• [Supplied entries]:

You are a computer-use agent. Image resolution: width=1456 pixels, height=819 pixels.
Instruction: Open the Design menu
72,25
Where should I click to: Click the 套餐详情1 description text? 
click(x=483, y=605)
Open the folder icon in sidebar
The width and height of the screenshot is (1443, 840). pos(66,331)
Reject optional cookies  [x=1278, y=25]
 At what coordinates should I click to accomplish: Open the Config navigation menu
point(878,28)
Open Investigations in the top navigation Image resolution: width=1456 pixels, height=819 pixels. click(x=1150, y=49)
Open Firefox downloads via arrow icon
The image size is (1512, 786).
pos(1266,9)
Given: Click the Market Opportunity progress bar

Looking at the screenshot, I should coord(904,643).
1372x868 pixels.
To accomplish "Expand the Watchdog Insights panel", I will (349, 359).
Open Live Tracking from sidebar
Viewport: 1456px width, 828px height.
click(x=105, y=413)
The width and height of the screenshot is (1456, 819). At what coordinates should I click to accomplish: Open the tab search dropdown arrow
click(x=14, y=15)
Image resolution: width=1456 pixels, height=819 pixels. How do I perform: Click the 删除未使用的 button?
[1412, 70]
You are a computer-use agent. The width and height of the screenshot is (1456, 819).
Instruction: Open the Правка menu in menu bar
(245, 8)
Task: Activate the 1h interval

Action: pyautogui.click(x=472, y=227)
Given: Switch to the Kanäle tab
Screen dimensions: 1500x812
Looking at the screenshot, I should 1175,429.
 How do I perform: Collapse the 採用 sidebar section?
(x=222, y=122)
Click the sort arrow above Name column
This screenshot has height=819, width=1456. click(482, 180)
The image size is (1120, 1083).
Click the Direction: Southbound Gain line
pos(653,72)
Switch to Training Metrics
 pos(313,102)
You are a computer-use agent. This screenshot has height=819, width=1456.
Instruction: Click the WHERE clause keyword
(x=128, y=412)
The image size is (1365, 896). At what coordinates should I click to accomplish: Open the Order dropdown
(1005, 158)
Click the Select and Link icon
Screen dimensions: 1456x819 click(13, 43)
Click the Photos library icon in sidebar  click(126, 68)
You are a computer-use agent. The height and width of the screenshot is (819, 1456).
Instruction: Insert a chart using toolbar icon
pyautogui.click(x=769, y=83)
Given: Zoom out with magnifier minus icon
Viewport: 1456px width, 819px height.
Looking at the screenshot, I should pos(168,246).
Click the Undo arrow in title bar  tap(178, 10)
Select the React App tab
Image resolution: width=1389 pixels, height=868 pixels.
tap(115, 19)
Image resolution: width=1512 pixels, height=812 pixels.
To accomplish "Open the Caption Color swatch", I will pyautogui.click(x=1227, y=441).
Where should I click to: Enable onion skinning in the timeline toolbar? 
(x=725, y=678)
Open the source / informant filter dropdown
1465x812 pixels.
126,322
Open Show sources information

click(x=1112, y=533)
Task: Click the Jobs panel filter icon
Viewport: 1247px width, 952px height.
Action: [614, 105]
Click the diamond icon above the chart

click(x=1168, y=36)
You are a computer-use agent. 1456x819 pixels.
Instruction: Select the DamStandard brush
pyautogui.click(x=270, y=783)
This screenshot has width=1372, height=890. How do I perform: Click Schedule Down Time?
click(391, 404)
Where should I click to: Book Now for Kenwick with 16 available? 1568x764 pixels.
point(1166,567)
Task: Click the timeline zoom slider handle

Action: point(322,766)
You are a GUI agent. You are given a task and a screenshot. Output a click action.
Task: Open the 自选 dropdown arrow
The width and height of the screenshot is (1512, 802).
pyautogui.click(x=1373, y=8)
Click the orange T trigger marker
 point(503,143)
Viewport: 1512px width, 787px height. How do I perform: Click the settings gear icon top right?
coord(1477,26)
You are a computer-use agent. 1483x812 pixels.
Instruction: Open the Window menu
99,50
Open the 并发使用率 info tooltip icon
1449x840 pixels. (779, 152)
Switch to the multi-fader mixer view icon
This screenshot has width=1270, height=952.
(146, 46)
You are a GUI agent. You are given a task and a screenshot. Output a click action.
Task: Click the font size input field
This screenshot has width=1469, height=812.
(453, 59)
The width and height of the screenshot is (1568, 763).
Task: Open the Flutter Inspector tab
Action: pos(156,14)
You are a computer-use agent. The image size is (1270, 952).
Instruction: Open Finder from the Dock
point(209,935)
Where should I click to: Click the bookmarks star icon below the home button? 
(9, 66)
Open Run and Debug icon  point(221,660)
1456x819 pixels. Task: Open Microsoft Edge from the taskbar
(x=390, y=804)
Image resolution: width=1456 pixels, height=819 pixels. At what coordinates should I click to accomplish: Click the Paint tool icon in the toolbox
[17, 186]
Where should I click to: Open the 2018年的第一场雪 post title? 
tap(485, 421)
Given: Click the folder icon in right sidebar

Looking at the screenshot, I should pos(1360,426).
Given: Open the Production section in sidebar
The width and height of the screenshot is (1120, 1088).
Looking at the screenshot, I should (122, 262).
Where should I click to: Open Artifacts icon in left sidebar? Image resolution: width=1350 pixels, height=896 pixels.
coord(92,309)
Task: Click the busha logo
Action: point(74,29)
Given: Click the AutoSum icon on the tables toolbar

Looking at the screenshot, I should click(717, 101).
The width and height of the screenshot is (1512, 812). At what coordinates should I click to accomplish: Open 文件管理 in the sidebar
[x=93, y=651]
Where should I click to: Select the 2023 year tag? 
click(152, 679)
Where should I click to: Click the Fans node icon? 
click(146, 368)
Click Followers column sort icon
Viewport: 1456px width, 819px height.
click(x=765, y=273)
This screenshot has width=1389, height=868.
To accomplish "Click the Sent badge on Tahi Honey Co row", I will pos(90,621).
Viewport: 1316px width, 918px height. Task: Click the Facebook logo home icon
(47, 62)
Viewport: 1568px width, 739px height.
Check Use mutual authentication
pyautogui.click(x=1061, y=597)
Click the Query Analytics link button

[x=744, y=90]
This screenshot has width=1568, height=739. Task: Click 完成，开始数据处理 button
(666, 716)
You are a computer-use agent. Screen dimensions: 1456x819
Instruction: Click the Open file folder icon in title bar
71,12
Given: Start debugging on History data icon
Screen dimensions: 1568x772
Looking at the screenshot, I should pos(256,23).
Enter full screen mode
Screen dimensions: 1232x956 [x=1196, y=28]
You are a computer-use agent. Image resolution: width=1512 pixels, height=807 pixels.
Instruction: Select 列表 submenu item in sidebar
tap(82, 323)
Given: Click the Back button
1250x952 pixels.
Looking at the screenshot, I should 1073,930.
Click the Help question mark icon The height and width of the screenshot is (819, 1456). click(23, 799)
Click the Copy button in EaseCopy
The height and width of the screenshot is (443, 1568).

• [Your instructions]: Repeat every record above exactly as it appears.

• [Response to the task]:
You are a computer-use agent. Image resolution: width=1456 pixels, height=819 pixels.
Instruction: Open the Design menu
72,25
Where should I click to: Click the 套餐详情1 description text? 
click(x=483, y=605)
Open the folder icon in sidebar
The width and height of the screenshot is (1443, 840). pos(66,331)
Reject optional cookies  [x=1278, y=25]
 At what coordinates should I click to accomplish: Open the Config navigation menu
point(878,28)
Open Investigations in the top navigation Image resolution: width=1456 pixels, height=819 pixels. click(x=1150, y=49)
Open Firefox downloads via arrow icon
The image size is (1512, 786).
pos(1266,9)
Given: Click the Market Opportunity progress bar

Looking at the screenshot, I should coord(904,643).
1372x868 pixels.
To accomplish "Expand the Watchdog Insights panel", I will (349, 359).
Open Live Tracking from sidebar
Viewport: 1456px width, 828px height.
click(x=105, y=413)
The width and height of the screenshot is (1456, 819). At what coordinates should I click to accomplish: Open the tab search dropdown arrow
click(x=14, y=15)
Image resolution: width=1456 pixels, height=819 pixels. How do I perform: Click the 删除未使用的 button?
[1412, 70]
You are a computer-use agent. The width and height of the screenshot is (1456, 819).
Instruction: Open the Правка menu in menu bar
(245, 8)
Task: Activate the 1h interval

Action: pyautogui.click(x=472, y=227)
Given: Switch to the Kanäle tab
Screen dimensions: 1500x812
Looking at the screenshot, I should 1175,429.
 How do I perform: Collapse the 採用 sidebar section?
(x=222, y=122)
Click the sort arrow above Name column
This screenshot has height=819, width=1456. click(482, 180)
The image size is (1120, 1083).
Click the Direction: Southbound Gain line
pos(653,72)
Switch to Training Metrics
 pos(313,102)
You are a computer-use agent. This screenshot has height=819, width=1456.
Instruction: Click the WHERE clause keyword
(x=128, y=412)
The image size is (1365, 896). At what coordinates should I click to accomplish: Open the Order dropdown
(1005, 158)
Click the Select and Link icon
Screen dimensions: 1456x819 click(13, 43)
Click the Photos library icon in sidebar  click(126, 68)
You are a computer-use agent. The height and width of the screenshot is (819, 1456).
Instruction: Insert a chart using toolbar icon
pyautogui.click(x=769, y=83)
Given: Zoom out with magnifier minus icon
Viewport: 1456px width, 819px height.
Looking at the screenshot, I should pos(168,246).
Click the Undo arrow in title bar  tap(178, 10)
Select the React App tab
Image resolution: width=1389 pixels, height=868 pixels.
tap(115, 19)
Image resolution: width=1512 pixels, height=812 pixels.
To accomplish "Open the Caption Color swatch", I will pyautogui.click(x=1227, y=441).
Where should I click to: Enable onion skinning in the timeline toolbar? 
(x=725, y=678)
Open the source / informant filter dropdown
1465x812 pixels.
126,322
Open Show sources information

click(x=1112, y=533)
Task: Click the Jobs panel filter icon
Viewport: 1247px width, 952px height.
Action: [614, 105]
Click the diamond icon above the chart

click(x=1168, y=36)
You are a computer-use agent. 1456x819 pixels.
Instruction: Select the DamStandard brush
pyautogui.click(x=270, y=783)
This screenshot has width=1372, height=890. How do I perform: Click Schedule Down Time?
click(391, 404)
Where should I click to: Book Now for Kenwick with 16 available? 1568x764 pixels.
point(1166,567)
Task: Click the timeline zoom slider handle

Action: point(322,766)
You are a GUI agent. You are given a task and a screenshot. Output a click action.
Task: Open the 自选 dropdown arrow
The width and height of the screenshot is (1512, 802).
pyautogui.click(x=1373, y=8)
Click the orange T trigger marker
 point(503,143)
Viewport: 1512px width, 787px height. How do I perform: Click the settings gear icon top right?
coord(1477,26)
You are a computer-use agent. 1483x812 pixels.
Instruction: Open the Window menu
99,50
Open the 并发使用率 info tooltip icon
1449x840 pixels. (779, 152)
Switch to the multi-fader mixer view icon
This screenshot has width=1270, height=952.
(146, 46)
You are a GUI agent. You are given a task and a screenshot. Output a click action.
Task: Click the font size input field
This screenshot has width=1469, height=812.
(453, 59)
The width and height of the screenshot is (1568, 763).
Task: Open the Flutter Inspector tab
Action: pos(156,14)
You are a computer-use agent. The image size is (1270, 952).
Instruction: Open Finder from the Dock
point(209,935)
Where should I click to: Click the bookmarks star icon below the home button? 
(9, 66)
Open Run and Debug icon  point(221,660)
1456x819 pixels. Task: Open Microsoft Edge from the taskbar
(x=390, y=804)
Image resolution: width=1456 pixels, height=819 pixels. At what coordinates should I click to accomplish: Click the Paint tool icon in the toolbox
[17, 186]
Where should I click to: Open the 2018年的第一场雪 post title? 
tap(485, 421)
Given: Click the folder icon in right sidebar

Looking at the screenshot, I should pos(1360,426).
Given: Open the Production section in sidebar
The width and height of the screenshot is (1120, 1088).
Looking at the screenshot, I should (122, 262).
Where should I click to: Open Artifacts icon in left sidebar? Image resolution: width=1350 pixels, height=896 pixels.
coord(92,309)
Task: Click the busha logo
Action: point(74,29)
Given: Click the AutoSum icon on the tables toolbar

Looking at the screenshot, I should click(717, 101).
The width and height of the screenshot is (1512, 812). At what coordinates should I click to accomplish: Open 文件管理 in the sidebar
[x=93, y=651]
Where should I click to: Select the 2023 year tag? 
click(152, 679)
Where should I click to: Click the Fans node icon? 
click(146, 368)
Click Followers column sort icon
Viewport: 1456px width, 819px height.
click(x=765, y=273)
This screenshot has width=1389, height=868.
To accomplish "Click the Sent badge on Tahi Honey Co row", I will pos(90,621).
Viewport: 1316px width, 918px height. Task: Click the Facebook logo home icon
(47, 62)
Viewport: 1568px width, 739px height.
Check Use mutual authentication
pyautogui.click(x=1061, y=597)
Click the Query Analytics link button

[x=744, y=90]
This screenshot has width=1568, height=739. Task: Click 完成，开始数据处理 button
(666, 716)
You are a computer-use agent. Screen dimensions: 1456x819
Instruction: Click the Open file folder icon in title bar
71,12
Given: Start debugging on History data icon
Screen dimensions: 1568x772
Looking at the screenshot, I should pos(256,23).
Enter full screen mode
Screen dimensions: 1232x956 [x=1196, y=28]
You are a computer-use agent. Image resolution: width=1512 pixels, height=807 pixels.
Instruction: Select 列表 submenu item in sidebar
tap(82, 323)
Given: Click the Back button
1250x952 pixels.
Looking at the screenshot, I should 1073,930.
Click the Help question mark icon The height and width of the screenshot is (819, 1456). click(23, 799)
Click the Copy button in EaseCopy
The height and width of the screenshot is (443, 1568).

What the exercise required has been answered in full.